Authors: Takashi Okayasu, Jiro Ito, Koichi Nomura, Daisuke Yasutake, Yukio Ozaki, Tadashige Iwao, Eiji Inoue, Yasumaru Hirai
Published in: CSBE-SCGAB Technical Conferences » 5th CIGR and AGM Quebec City 2021 » Regular Sessions
Download RAW file:
Description: Plant growth characteristics are influenced not only by the gene properties but also by the ambient environmental condition and the nutritional status in general. Thus, a lot of methods have been developed in order to measure the field environmental information and the plant growth behavior.
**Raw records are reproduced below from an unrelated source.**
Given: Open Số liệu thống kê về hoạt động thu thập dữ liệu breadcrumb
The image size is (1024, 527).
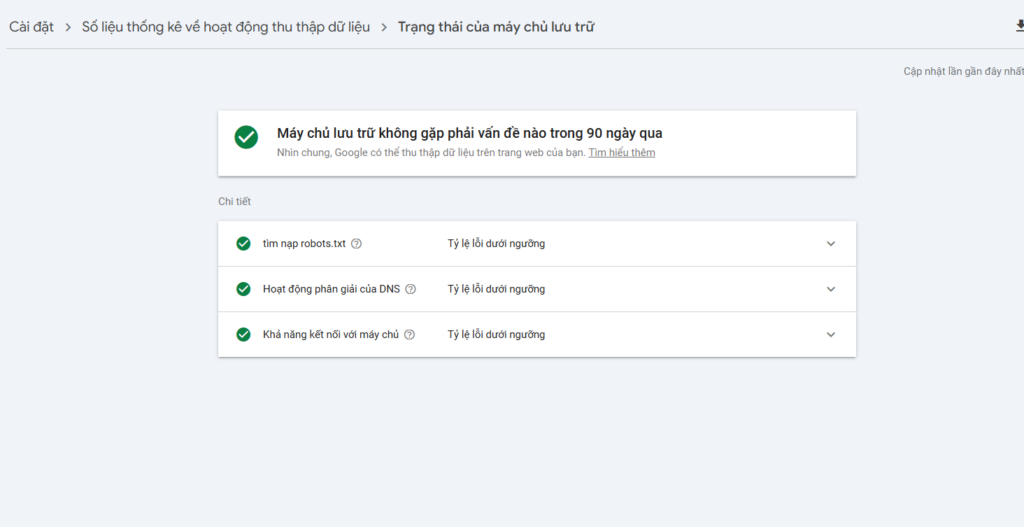Looking at the screenshot, I should pyautogui.click(x=225, y=27).
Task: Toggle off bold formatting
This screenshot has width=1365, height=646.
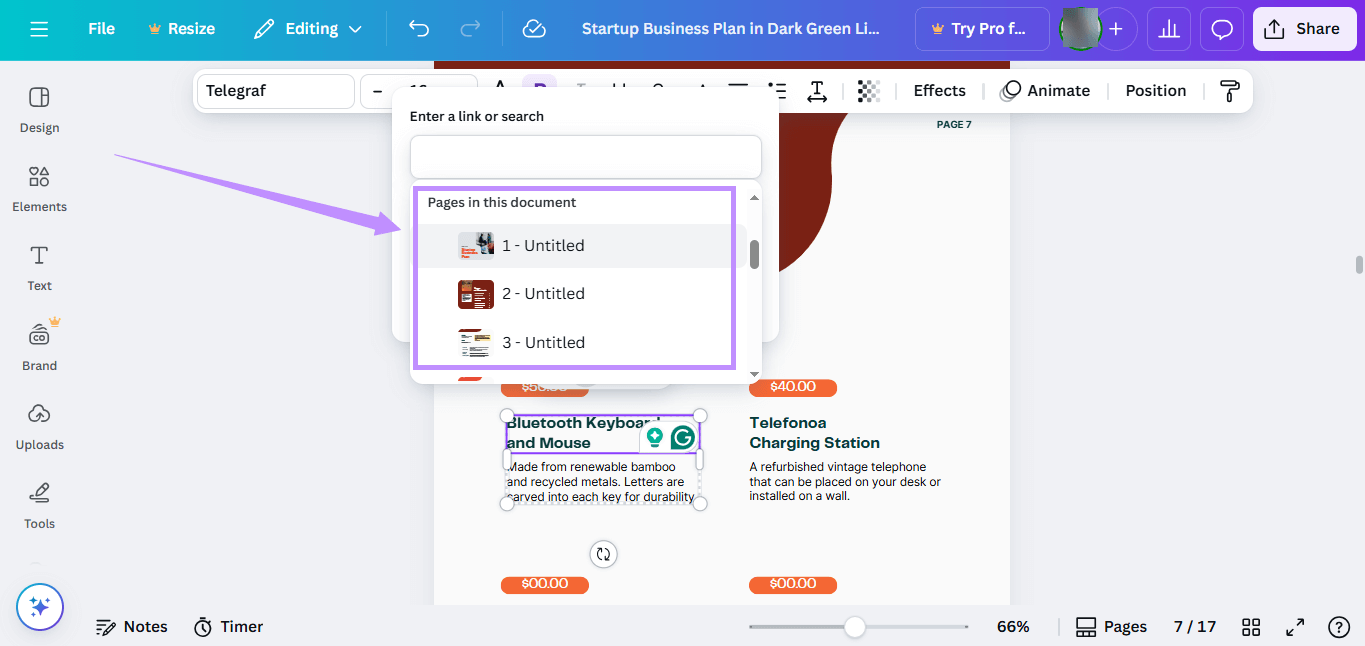Action: (540, 90)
Among them, image processing and analyzing methods using visible (RGB), hyper (multi) spectrum, and IR images are used to extract plant growth features. Due to rapid expansion of recent IoT and AI technologies, they have been utilized to measure plant phenotype, which is focused on the comprehensive assessment of complex plant features such as growth, physical property, and yield. Especially, high-throughput plant phenotyping technologies are being actively investigated in the world and contribute to solve problems related to food and biomass production under drastic climate change, global warming, and the increase in the global population. However, typical systems are very expensive. Thus, development of the affordable system is needed to improve smart agriculture.
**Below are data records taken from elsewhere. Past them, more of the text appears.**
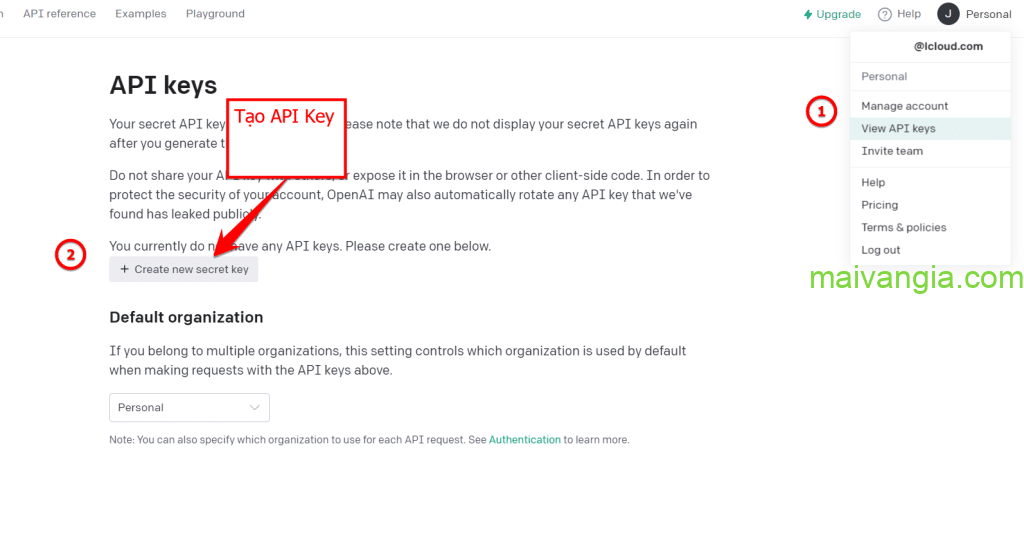Click the J profile avatar icon
The width and height of the screenshot is (1024, 559).
pyautogui.click(x=948, y=14)
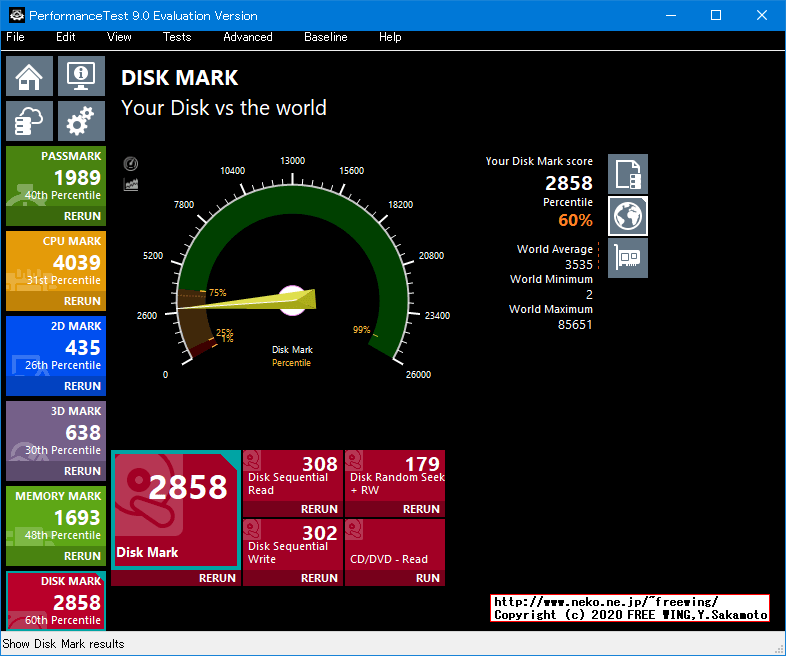Open settings with the gears icon
Screen dimensions: 786x656
(x=81, y=121)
In this study, we developed a low cost plant phenotyping system using affordable IoT devices, and open source hardware and software. In this system, several sensors and cameras were incorporated into the measurement robot unit. The validity and performance were verified by real field cultivation test.
Keywords: plant phenotyping, affordable IoT devices, open source hardware and software
Conference name: 5th CIGR International Conference and CSBE-SCGAB AGM 2021, Quebec City,QC, 11-14 May 2021.
Session name: Monitoring, Control and Data Analysis 2
Publication type: Presentation
Language 1: en
Rights: Canadian Society for Bioengineering